At any rate, the regulation of our lives, despite what
libertarians think, goes way back in American history. It was James Madison, I
think, who observed, “If Men were angels, no government would be necessary. If
angels were to govern men, neither external nor internal controls on government
would be necessary. In framing a government which is to be administered by men
over men, the great difficulty lies in this: you must first enable the
government to control the governed; and the next place, oblige it to control
itself.”
We might compare the regulatory process to the evolutionary process.
Some of the first governmental regulations originated, believe it or not, at the
request of the industry that was to be regulated. These granted certain privileges
designed to increase profits or discourage competition.
Regulations then evolved to solve problems. A river catches
fire. The air in large, automobile-infested cities becomes unbreathable. Skyscrapers
block out sunlight from the streets below. Terrorists carry firearms on
passenger planes for the purpose of hijacking them. Minorities aren’t allowed
to vote and are lynched if they tried. Uh, … well let’s leave that one for now.
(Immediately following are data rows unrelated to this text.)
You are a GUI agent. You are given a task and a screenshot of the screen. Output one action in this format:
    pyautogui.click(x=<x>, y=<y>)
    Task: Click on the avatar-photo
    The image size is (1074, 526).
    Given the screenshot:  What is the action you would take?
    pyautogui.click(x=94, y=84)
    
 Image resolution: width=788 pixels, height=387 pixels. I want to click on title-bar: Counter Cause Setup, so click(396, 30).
We solved some problems, albeit with loss to our personal freedoms. We considered
the loss worthwhile.
Then came the final stage in the evolution of regulations. Governments
hired people to write them. Now some, not all, people who face the task of writing
regulations forget that they are hired to solve problems. They come to believe
that their job is to write regulations, a belief often fostered by their
superiors.
So, they write regulations. Some serve a useful purpose.
Some don’t. A fish faces extinction. Its role in the ecosystem, as it might
affect homo sapiens, isn’t understood. A detailed and complex set of protecting
the species of fish lands in the State of Arkansas. The regulations require
complex and costly reporting requirements despite the fact that the particular
species can’t exist in this temperate zone. The job, see, is to write
regulations and someone has fulfilled the mandate.
Regulations from the first and last of the evolutionary
epochs withstand attempts at revocation. The industries still benefitting still
protect the first. Special interest groups fight “tooth and toenail” to protect
the last.
It is the middle group of regulatory barriers that fall like
trees before the bulldozers. They are the ones that protect us and the planet. They
are the ones that would protect future generations They deserve our concern.
All we can do at present is watch them fall.